Pendant longtemps, nos sociétés ont refusé aux femmes leurs pleins droits: à la parole, à l’exercice de leurs devoirs civiques, à leur participation effective à la vie publique, particulièrement à la vie politique. Mais leur longue lutte soutenue par une minorité d’hommes progressistes a fini par porter fruit, pour s’être articulée autour d’une détermination à «s’impliquer et à participer qualitativement et quantitativement aux affaires du pays et aux instances décisionnelles». Quelques-unes de ces femmes sont même allées au-delà de ces seules revendications, en s’engageant à se battre les armes à la main, non seulement pour sortir de leur condition de femmes opprimées mais pour l’amorce d’un autre monde possible, d’une vraie démocratie participative, sinon révolutionnaire. C’est dans cet esprit que Yanick Rigaud s’est engagée dans la résistance armée pour faire face à la violence duvaliéro-macoute.

Les données d’archives dont nous disposons sont plutôt maigres.

Déjà, alors qu’elle était encore à l’école des religieuses du Sacré Coeur, à Port-au-Prince, Yanick Rigaud participait à des séances d’alphabétisation dans la zone dite du Bois de Chêne, un quartier de gens de petite condition. Entre 1962 et 1964, elle a milité dans une organisation de jeunes catholiques progressistes dénommée Ayiti Pwogrè qui luttait contre la dictature, selon la source consultée. Au cours de l’année 1965, elle a cotoyé le PPLN – PUDA (Parti populaire de la libération nationale – Parti unifié des démocrates haïtiens). Ce parti s’était formé à la suite d’un incident survenu à Pétion Ville pendant un entraînement des militants du PPLN. Apparemment, ce serait les rescapés du PPLN avec quelques militants de Ayiti Pwogrè qui l’auraient formé. Le PPLN, un parti communiste qui luttait contre la dictature de Duvalier, contre l’impérialisme américain, contre le régime semi-féodal.

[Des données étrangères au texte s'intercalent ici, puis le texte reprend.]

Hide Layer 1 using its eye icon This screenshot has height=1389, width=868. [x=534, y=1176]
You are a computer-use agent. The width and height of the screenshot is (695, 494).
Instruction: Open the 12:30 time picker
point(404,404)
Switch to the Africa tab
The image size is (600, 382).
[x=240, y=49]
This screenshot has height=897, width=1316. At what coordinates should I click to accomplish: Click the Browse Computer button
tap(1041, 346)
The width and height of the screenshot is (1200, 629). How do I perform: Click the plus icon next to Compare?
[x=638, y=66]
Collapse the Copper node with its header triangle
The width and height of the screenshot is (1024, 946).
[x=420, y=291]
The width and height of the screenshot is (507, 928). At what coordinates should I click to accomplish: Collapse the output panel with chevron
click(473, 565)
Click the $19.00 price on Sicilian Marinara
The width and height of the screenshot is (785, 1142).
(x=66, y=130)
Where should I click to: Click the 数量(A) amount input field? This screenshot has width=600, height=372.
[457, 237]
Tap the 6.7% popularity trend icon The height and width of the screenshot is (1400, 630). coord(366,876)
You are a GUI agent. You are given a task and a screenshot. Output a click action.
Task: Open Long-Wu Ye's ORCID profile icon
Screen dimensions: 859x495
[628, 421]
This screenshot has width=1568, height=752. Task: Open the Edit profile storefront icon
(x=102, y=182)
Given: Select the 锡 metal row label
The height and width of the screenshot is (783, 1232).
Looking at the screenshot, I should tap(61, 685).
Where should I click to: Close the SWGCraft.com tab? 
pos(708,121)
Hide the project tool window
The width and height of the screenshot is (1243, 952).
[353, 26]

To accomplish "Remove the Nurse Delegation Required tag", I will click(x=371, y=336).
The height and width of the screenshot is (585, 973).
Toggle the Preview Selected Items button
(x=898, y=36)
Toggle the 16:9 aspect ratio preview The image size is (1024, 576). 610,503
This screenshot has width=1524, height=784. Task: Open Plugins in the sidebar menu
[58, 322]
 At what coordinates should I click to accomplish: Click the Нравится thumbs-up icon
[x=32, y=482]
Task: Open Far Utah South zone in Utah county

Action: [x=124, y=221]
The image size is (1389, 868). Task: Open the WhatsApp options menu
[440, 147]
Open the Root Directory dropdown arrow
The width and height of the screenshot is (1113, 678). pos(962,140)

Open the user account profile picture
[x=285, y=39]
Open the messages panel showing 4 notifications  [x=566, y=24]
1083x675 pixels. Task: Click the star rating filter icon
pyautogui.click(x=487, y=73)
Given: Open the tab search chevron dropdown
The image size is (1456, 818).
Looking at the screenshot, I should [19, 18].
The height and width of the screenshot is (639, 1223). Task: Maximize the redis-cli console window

Yanick Rigaud fut une étudiante à la Faculté de Médecine d’Haïti. Devenue une militante très dynamique, engagée, elle se vit forcée à une totale clandestinité après l’arrestation de son camarade, Michel Corvington. Le 2 mai 1969, dans le cadre d’une grande répression menée par le régime contre le Parti unifié des communistes haitiens (PUCH), une horde de macoutes et de militaires investirent la maison où elle se cachait à Savane Salée, dans le quartier de Fontamara. Yanick a resisté du mieux qu’elle pouvait. Finalement, elle est tombée les armes à la main. Elle avait 22ans.

Honneur et gloire à la mémoire de Yanick Rigaud pour son grand courage, son total engagement en faveur de la liberté. Elle rejoint le panthéon d’honneur des femmes haïtiennes qui se sont battues pour une grande cause. Nous ne les oublierons pas. Notre mémoire se souvient de Yanick Rigaud, patriote engagée, militante exemplaire, martyre de la cause révolutionnaire haïtienne.

Repose en paix, Yanick. Nous ne t’oublierons pas.